The confluence of these two categories might be called the “investment home,” and presents rather novel, and ambiguous, architectural conditions. Foremost amongst these is the parcelisation of personal space. In the investment home it is common to see specific markers outlining the borders of the private: the bedroom wardrobe is empty, like in a hotel, awaiting the clothes we will never arrange in it. But the bottom drawer will be marked by a red sticker, or a note, asking and trusting the temporary occupant not to disturb this last private space. This atomisation of privacy is only the latest reduction in a process of domestic commodification that began with the advent of mass home ownership after the 1970s. Yet it would be wrong to think that it is specifically the technology of Airbnb that is solely responsible for the disappearance of soul in the home. Rather, it is but one easily seized upon model amongst a myriad of image-based informatic exchange technologies – all of which aim to render every detail of our lives and personalities comparable, and therefore fungible.
At least amongst radical liberals, the home has always stood as the pinnacle of personal freedom. On the street, free speech and common courtesy are respected, while lethal force upholds the sanctity of private property. But the Airbnb interior, with its partitioned privacy, is a private home made accessible to the public for a fee. This directly exposes the relationship between personal taste, socioeconomic status and profitability, explaining why the generic home is so ideologically uncomfortable. It is at once both public and private, but neither public nor private. This ambiguous condition produces what I term quantum space.
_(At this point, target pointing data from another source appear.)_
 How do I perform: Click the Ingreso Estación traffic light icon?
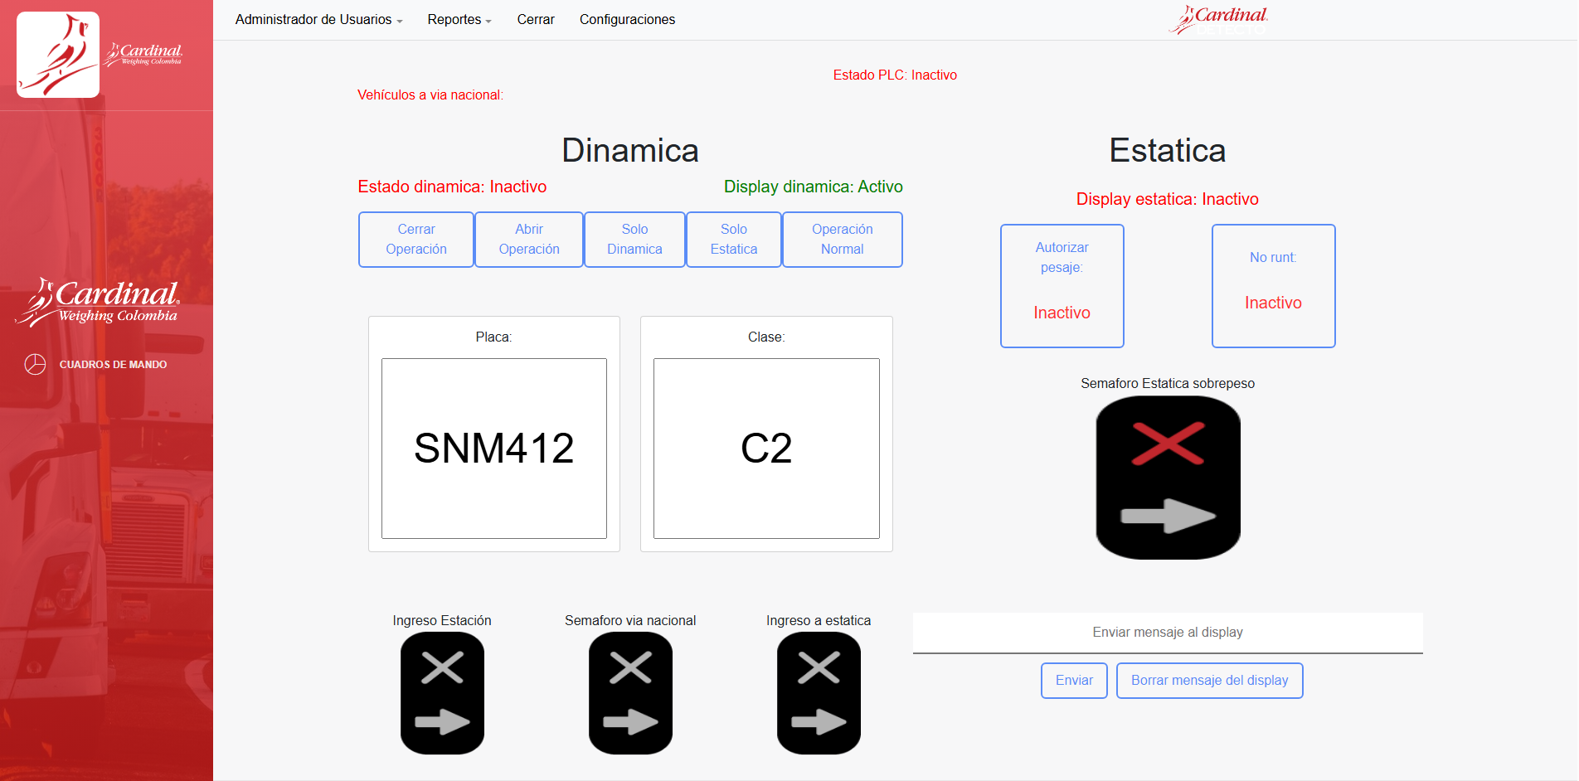(442, 693)
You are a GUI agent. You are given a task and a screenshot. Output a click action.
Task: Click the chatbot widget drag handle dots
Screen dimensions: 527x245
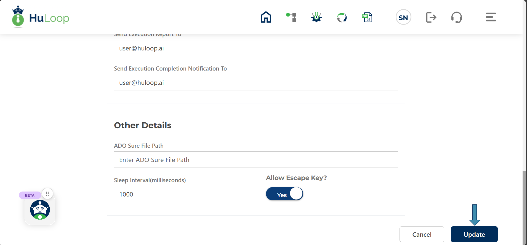[47, 194]
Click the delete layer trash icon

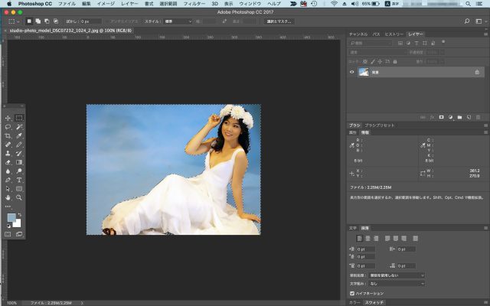pyautogui.click(x=479, y=117)
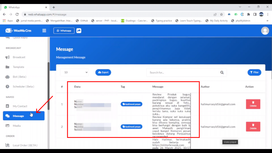Click the share arrow icon in header

[79, 31]
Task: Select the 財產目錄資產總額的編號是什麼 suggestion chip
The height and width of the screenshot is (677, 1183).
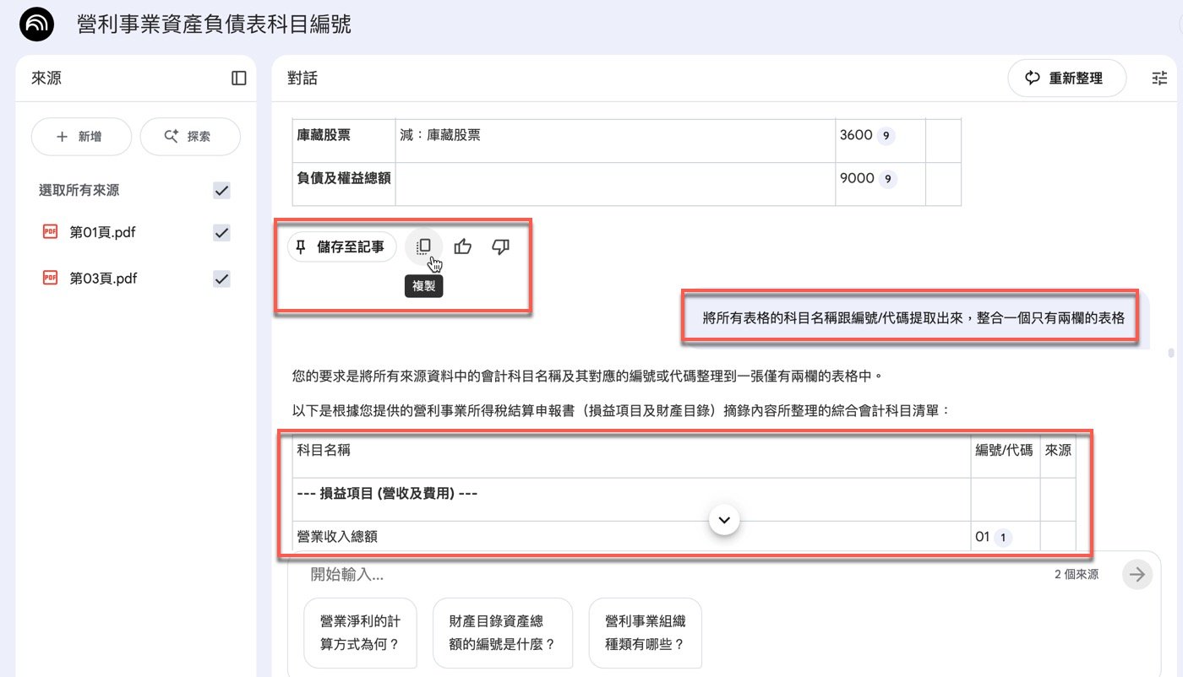Action: pyautogui.click(x=502, y=632)
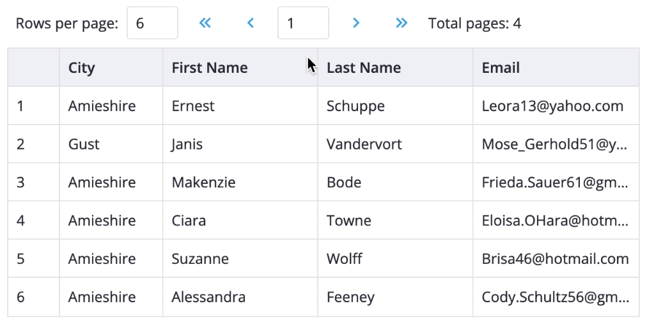Jump to last page with double-right arrows
This screenshot has width=647, height=322.
tap(401, 23)
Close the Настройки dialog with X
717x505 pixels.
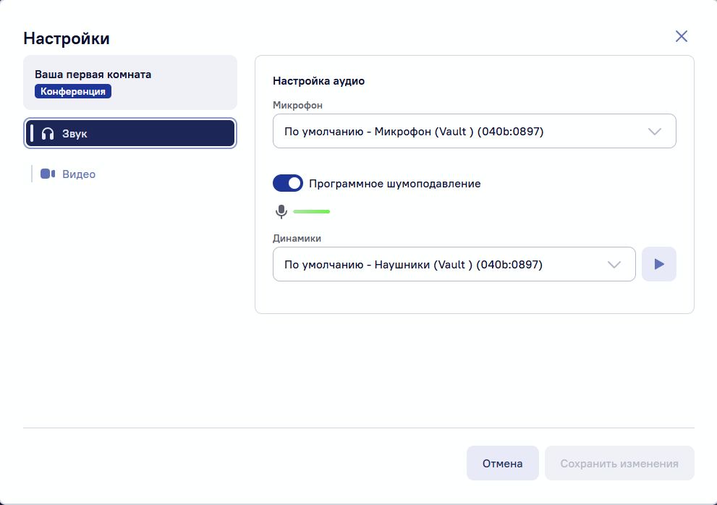682,36
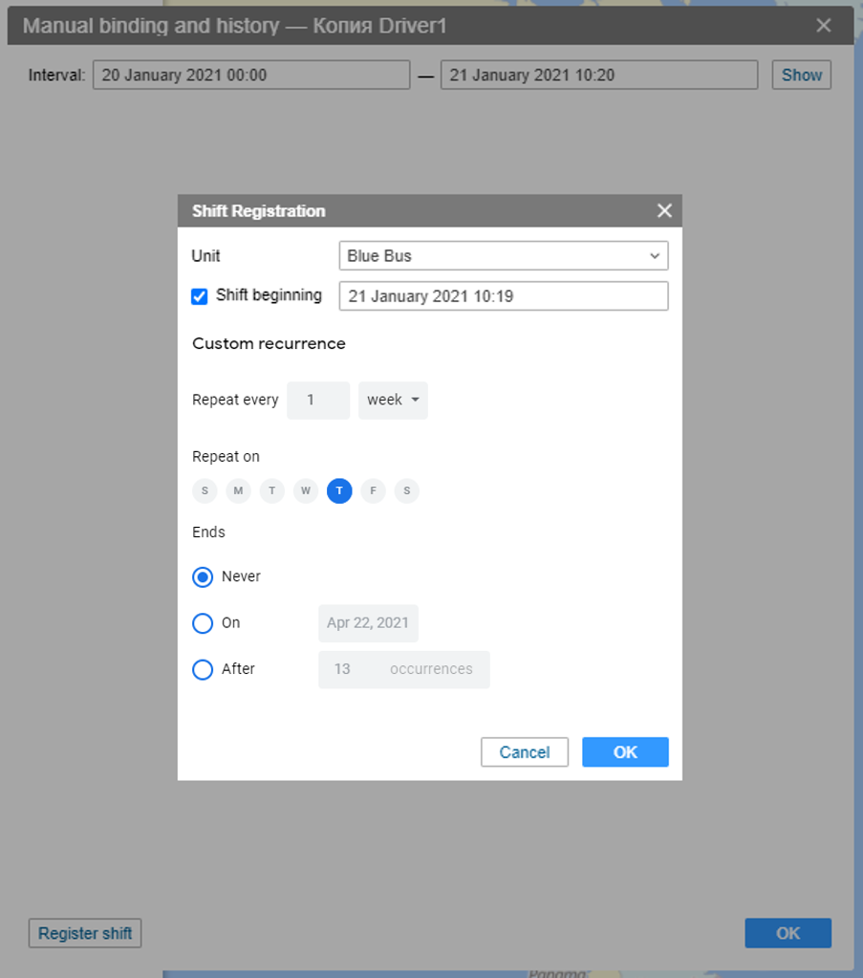Toggle Monday in Repeat on days
The image size is (863, 978).
coord(238,491)
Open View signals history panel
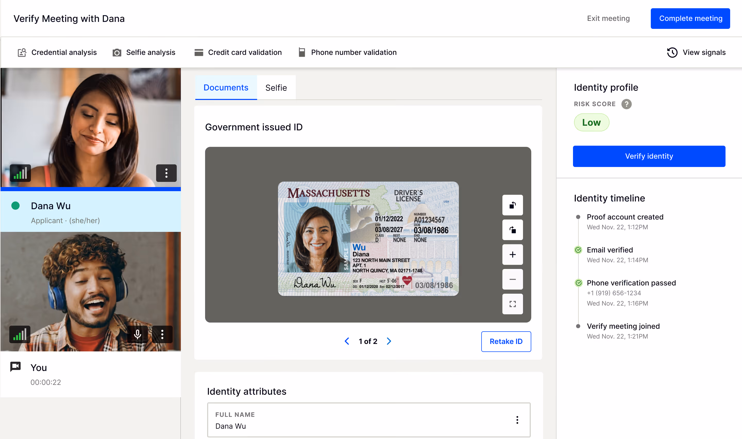 click(x=696, y=52)
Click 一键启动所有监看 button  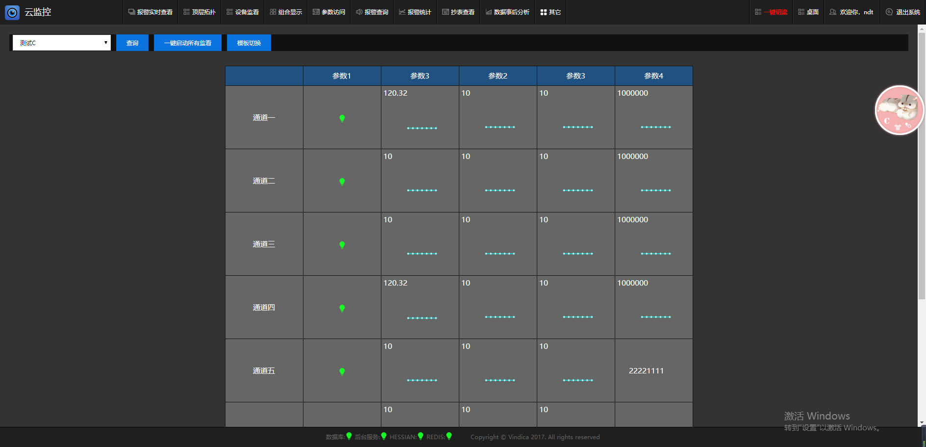coord(188,43)
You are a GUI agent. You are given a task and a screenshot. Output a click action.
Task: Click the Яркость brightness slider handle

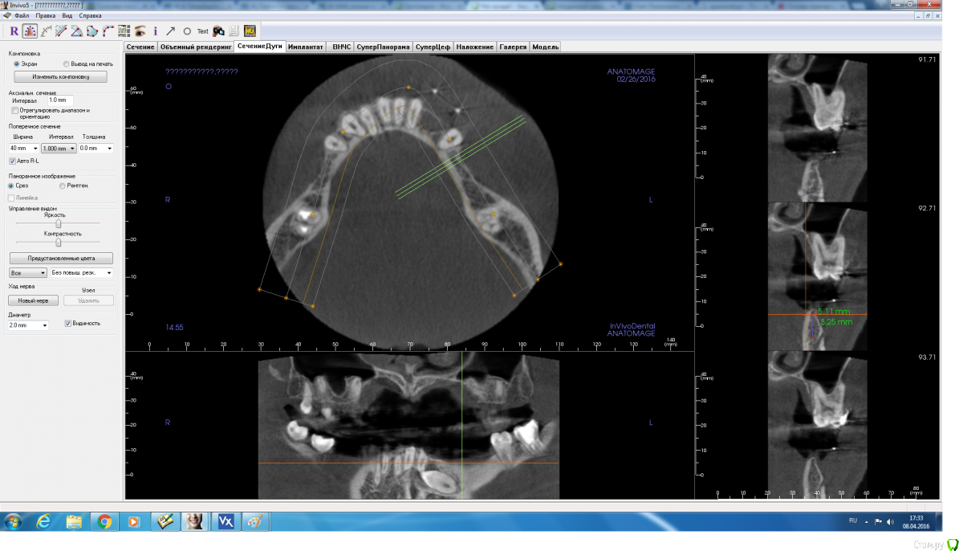tap(58, 224)
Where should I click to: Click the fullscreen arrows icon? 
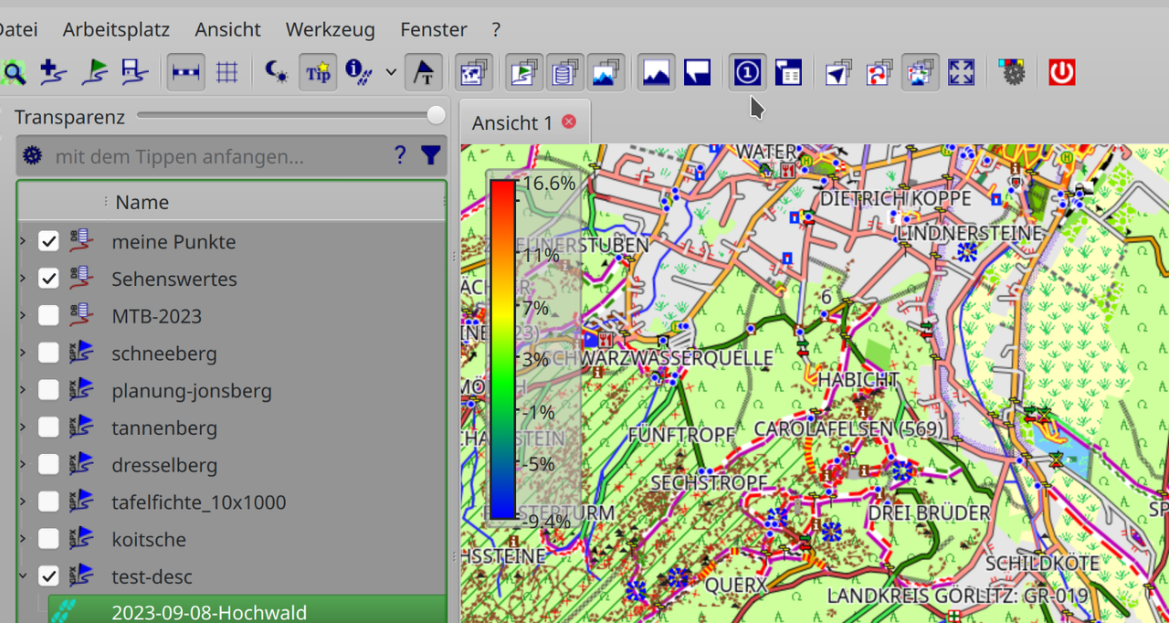point(961,72)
In fact, the image- or icon-based informatic technologies we increasingly use to mediate our perception of reality extend this condition of indeterminacy far beyond Airbnb. The video call that brings friends in a foreign café directly into the space of the bedroom performs an abstraction of public-privacy. Equally, the predictable frame of reference embedded in the multiplicity of the “selfie” transposes the tourist in a strange land into a familiar space: into a state of private-publicness. The impossibility of being completely alone (there is always the threat of the text alert’s call to arms) is mirrored only by the impossibility of truly being part of the group (we literally cannot hear each other over the sound of our personalised music playlists). At the scale of the city, the progressive privatisation of public space is complemented by the extension of government surveillance (whose totalitarian extents were chillingly revealed by Edward Snowden) into the privacy of our homes, hard drives, histories and heads.